Discrimination between the citizens of different state
As we all know, the legal drinking age is not universal and differs from state to state. The problem is real, and it has to be addressed. A similar sort of person may be found all around the country. Although the economic and social aspects differ, they collectively reflect a single country. On the one hand, the non-uniformity of the legal drinking age discriminates amongst persons. According to the existing legislation, an 18-year-old in Uttar Pradesh is additional accountable than an 18-year-old in Delhi, but this is not the case. Article 14 of the Indian constitution states unequivocally that "the State must not refuse to any individual equality before the law or equal protection of the laws within its jurisdiction."
Furthermore, the sole basis for discrimination is that it must be positive discrimination that is based on reasonable reason and discernible differences. Indeed, why is there non-uniformity in the case of alcohol while the ability to vote and the right to drive have a uniform legal age across the country? When other issues of national importance have uniform ages, the logic cannot be applicable for the non-fixed scenario. Voting is a prudential topic for the country because it selects the entire political kingdom, however driving is one of the most significant issues within the realm of national security. If these two topics, which are far more important than drinking, have a standard age, then the right to drink should also have a fixed legal age across the country.

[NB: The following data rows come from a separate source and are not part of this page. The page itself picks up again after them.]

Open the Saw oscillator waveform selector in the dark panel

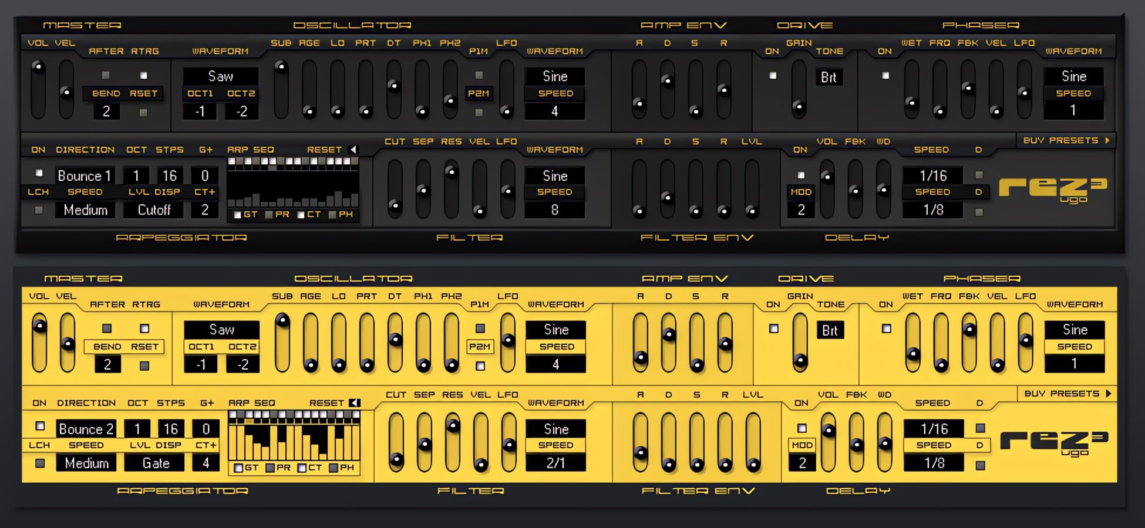pyautogui.click(x=221, y=76)
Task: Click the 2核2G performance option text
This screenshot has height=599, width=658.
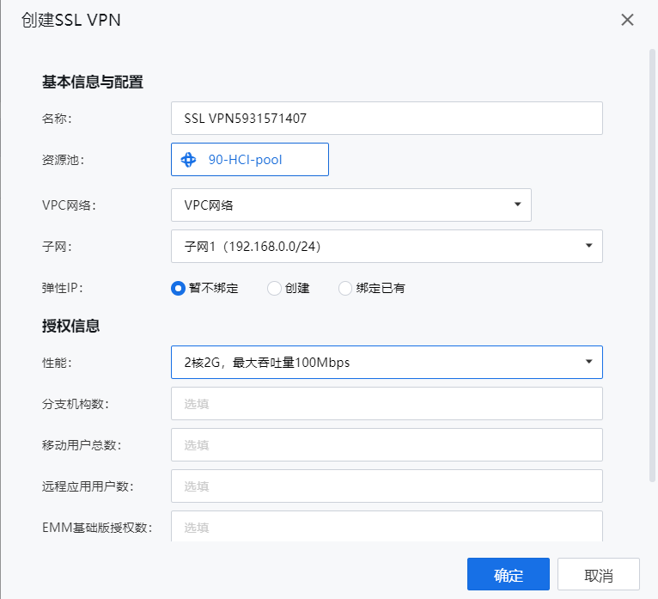Action: 267,363
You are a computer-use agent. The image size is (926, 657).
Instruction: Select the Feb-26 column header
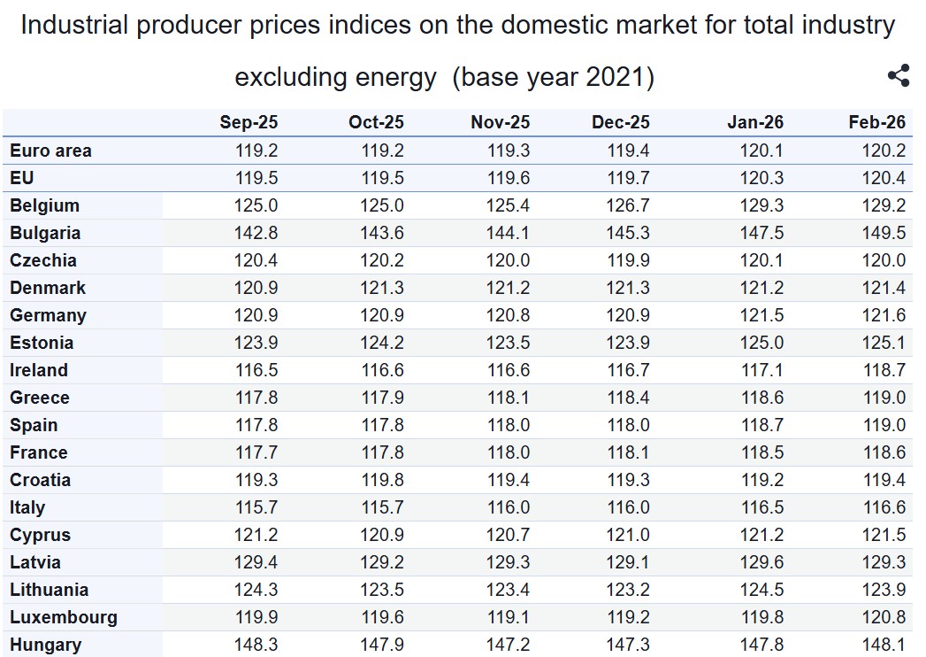pyautogui.click(x=877, y=123)
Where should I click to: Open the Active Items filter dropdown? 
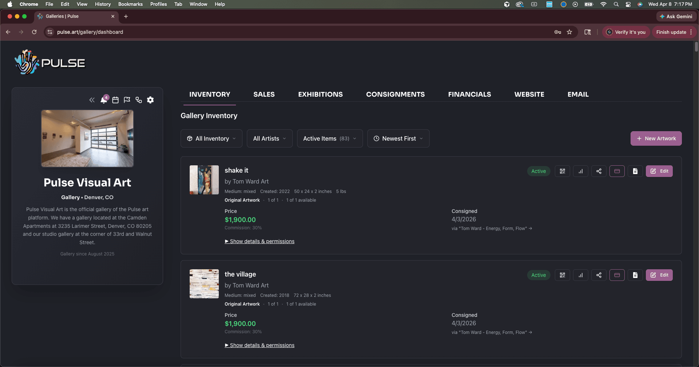click(329, 138)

I also performed a questionnaire study on the subject, and I was surprised to discover that 80% of my respondents were unaware that different states in India have varying legal ages. The majority of people say it is set at 18, while some believe it is set at 21. The disadvantages of non-uniformity have outweighed the benefits. I believe that there should be an age restriction for drinking, but it should be standardised. India is one of the countries where about half of the population consumes alcohol. There is an essential need for a national policy to restrict liquor use. The nation has a responsibility to protect the public's health and to guarantee that article 21 or any of the rights are not violated in any way. Liquor has evident negative effects, and if legislators do not establish a regulating strategy, the residents of the city would suffer. India would undoubtedly sink into the abyss. Alcohol is currently a state topic, yet there is a clear need for federal intervention in this area. An hour is required for a uniform legal drinking age. As India celebrates its diversity, it must be protected, and laws dealing with the most important issues, such as the right to vote, the accurate to drive, and the right to marry, must be under the control of the central government for better and more robust regulation. The right to consume alcohol should also have a uniform age, and there is a need for a national policy that addresses all alcohol-related laws.